New York Music Daily

Love's the Only Engine of Survival

Irresistibly Catchy, Edgy Oldschool Funk and Dance Sounds From The Gold Souls

The Gold Souls‘ new album Downtown Sound – streaming at youtube – is a party in a box. What’s coolest about it is that it’s not just a good, psychedelically-tinged funk record. It’s got lyrical bite, the musicianship is sharp and purposeful and the songs can be hilarious.

The group hit the ground running with the opening number, ’94 Chevy, about the band’s sturdy vintage tour van getting pulled over by the po-po. “Heading down south where I can be free,” frontwoman Juniper Waller snipes as guitarist Darius Upshaw and keyboardist Alex Severson punch in hard over Billy D. Thompson’s drums and Avery Jeffry’s strutting bass.

Jeffry snaps a little harder in the second track, Strongman, Waller bringing a sarcastic hip-hop edge:

If you chase what you want with greed
The thing you want is the thing you need

At this point in the record, the party is really cooking. There’s wah-wah on the keys as well as the guitar and the rhythm section has more of a swing than most of the retro funk bands out there. The organ swells, Upshaw spirals around tantalizingly and a few of the tracks have horns.

As far as the rest of the party goes, Got It, the next song, has more of a rolling oldschool disco groove. The band slow down and get sunnier for Heart Curves, a knowingly playful look at gender stereotypes, with a tasty ska-flavored sax solo. Then they pick up the pace with Streetcall Recall, a venomously funny dis at losers who harass women on the street.

The band hit the disco floor again for PTO, a bright, lyrically detailed number that brings to mind Lake Street Dive. The Coffee Song is the most psychedelic number here, with Upshaw’s most haphazardly entertaining guitar work. The coffeeshop scene midway through is priceless.

The album’s title track, a Bill Withers-style blues, is a snide spot-on look at the destructive effects of gentrification on cities and scenes. The group close the record with a towering gospel-tinged ballad, Tears in My Eyes. If you’ve followed this page for any time this year, you know how slow 2021 has been for new albums by independent bands, but this is one of the best of the bunch.

Singer June Bisantz Resurrects an Unlikely Holiday Rarity

In 1961, cult heroine June Christy – who was Lynchian decades before the term existed -put out a holiday-themed album of songs by assembly-line songsmiths Connie Pearce and Arnold Miller. In an unusual stroke of serendipity, another singer named June has resurrected this unusual concept album, 7 Shades of Snow, streaming at Bandcamp.

Brightly lit by trumpeter Brandon Lee and saxophonist Marc Pfaneuf, the opening number, The Merriest is bright, brassy and ambitiously syncopated. June Bisantz‘s alto voice is a tad lower than Christy’s, and in general, she swings a whole lot harder.

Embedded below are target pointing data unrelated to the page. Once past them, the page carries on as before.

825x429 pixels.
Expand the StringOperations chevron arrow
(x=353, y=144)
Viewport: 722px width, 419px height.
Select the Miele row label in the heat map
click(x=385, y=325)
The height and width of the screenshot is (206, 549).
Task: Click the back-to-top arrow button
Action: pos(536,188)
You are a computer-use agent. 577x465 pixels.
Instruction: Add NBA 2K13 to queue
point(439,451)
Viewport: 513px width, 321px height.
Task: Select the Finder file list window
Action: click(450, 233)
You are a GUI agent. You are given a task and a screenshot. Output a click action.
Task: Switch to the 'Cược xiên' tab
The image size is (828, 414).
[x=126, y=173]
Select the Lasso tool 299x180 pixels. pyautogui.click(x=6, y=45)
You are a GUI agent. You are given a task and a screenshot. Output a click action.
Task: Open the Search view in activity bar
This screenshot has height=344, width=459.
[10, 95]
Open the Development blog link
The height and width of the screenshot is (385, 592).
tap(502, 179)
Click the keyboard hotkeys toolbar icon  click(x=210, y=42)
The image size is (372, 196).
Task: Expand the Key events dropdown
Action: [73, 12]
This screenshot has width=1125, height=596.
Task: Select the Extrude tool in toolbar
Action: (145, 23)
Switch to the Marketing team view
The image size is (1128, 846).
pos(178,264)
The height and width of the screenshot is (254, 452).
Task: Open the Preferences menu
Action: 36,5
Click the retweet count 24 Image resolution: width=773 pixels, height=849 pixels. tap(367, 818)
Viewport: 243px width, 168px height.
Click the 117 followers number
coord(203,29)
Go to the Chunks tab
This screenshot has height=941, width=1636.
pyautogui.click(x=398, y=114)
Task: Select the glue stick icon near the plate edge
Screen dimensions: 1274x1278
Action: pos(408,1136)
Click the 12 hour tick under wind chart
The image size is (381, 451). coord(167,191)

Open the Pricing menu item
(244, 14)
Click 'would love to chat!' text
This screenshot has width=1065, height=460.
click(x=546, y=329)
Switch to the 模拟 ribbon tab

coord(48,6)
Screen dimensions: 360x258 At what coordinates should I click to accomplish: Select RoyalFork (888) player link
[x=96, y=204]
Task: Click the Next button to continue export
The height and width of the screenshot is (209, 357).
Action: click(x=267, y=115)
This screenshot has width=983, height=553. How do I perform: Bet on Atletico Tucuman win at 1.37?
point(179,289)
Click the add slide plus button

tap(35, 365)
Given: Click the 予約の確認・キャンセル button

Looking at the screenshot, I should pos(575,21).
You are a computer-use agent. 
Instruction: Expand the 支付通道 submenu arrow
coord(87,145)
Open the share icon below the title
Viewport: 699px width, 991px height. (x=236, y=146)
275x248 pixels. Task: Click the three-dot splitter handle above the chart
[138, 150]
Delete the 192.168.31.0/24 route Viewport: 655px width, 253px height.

Ring a Merry Bell seems like a tailor-made Christy vehicle: there’s a dark undercurrent, and that resonates here in the steady, muted guitar of James Chirillo and Mike Eckroth’s piano, rising briefly with bandleader John Burr’s woody bass solo. Likewise, with wistful harmonies from flute and muted trumpet wafting above Bisantz’s unselfconscious resignation, the album’s title track fits that esthetic.

How’s this for a holiday theme: Hang Them on the Tree! But this isn’t a 1961 indictment of, say, Chairman Mao, or KKK lynching posses. Instead, it’s a tightly strolling number pushed along by drummer Alvester Garnett, the horns punching in and out.

Sorry to See You Go is not a lost-love lament but a farewell to Christmas (something an awful lot of people can relate to!) – it’s more than a little Broadway, and not the strongest track here. The album closes with Winter’s Got Spring up Its Sleeve. Again, the trumpet/flute textures nail the subdued mood. Notwithstanding its origins sixty years ago, it’s a guardedly hopeful, apt way to close a record released at this grimly pivotal moment in world history.